Emílio deixou a sogra ali e correu para o dormitório da esposa. Segurou uma de suas mãos que jaziam acomodadas sobre os seios e deu-lhe um beijo suave. Um beijo de dor e amargando uma tristeza incomparável. Até aquele momento, em toda sua vida, não havia experimentado semelhante sofrimento. A perda era muito grande. Amava verdadeiramente Eliodora. Havia sonhado em envelhecer ao seu lado.

Tinha muita gratidão por ela, como talvez ninguém jamais saberia. O amor deles, ele meditava, havia se dado no momento em que ele mais sofria, uma desilusão sem igual.

Ouviu o resmungar do bebê, perto dali, no berço. Erguendo-se, aproximou-se. Olhou o filho que se movia e pedia por alimento sem, no entanto, abrir os olhos.

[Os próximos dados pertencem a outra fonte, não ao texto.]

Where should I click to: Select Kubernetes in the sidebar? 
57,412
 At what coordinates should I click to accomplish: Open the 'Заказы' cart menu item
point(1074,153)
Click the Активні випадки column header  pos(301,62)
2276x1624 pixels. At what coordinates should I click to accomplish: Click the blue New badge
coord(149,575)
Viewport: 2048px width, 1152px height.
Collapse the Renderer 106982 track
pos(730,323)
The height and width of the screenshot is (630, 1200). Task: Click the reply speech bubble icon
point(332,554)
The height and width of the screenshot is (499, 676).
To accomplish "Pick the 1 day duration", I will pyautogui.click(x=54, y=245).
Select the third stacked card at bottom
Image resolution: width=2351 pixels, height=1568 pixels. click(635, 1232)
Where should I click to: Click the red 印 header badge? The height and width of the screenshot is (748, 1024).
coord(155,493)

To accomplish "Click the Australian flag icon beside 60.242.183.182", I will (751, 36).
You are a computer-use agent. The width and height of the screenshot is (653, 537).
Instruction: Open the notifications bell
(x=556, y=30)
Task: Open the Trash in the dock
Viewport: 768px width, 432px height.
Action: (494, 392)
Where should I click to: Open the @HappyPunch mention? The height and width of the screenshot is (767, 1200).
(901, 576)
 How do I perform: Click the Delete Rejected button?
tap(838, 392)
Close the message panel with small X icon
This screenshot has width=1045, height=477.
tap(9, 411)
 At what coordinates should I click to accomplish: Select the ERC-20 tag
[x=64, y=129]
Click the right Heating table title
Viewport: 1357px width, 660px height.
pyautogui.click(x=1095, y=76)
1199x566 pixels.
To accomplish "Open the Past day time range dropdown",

— Fabrício... — disse ao tomá-lo nos braços, verificando como estava pálido.

Emílio não creu na história do anjo.

Só poderia ser delírio da moribunda. Todavia, fez o que julgava ser a vontade da esposa. Batizou-o de Fabrício dos Reis Nogueira. E, quando a criança ganhou força, partiu da Serra da Graciosa para nunca mais retornar. Como poderia conviver com tantas memórias?

Não poderia conviver com o aroma de pinheiro e com as memórias de sonhos que nunca se concretizaram.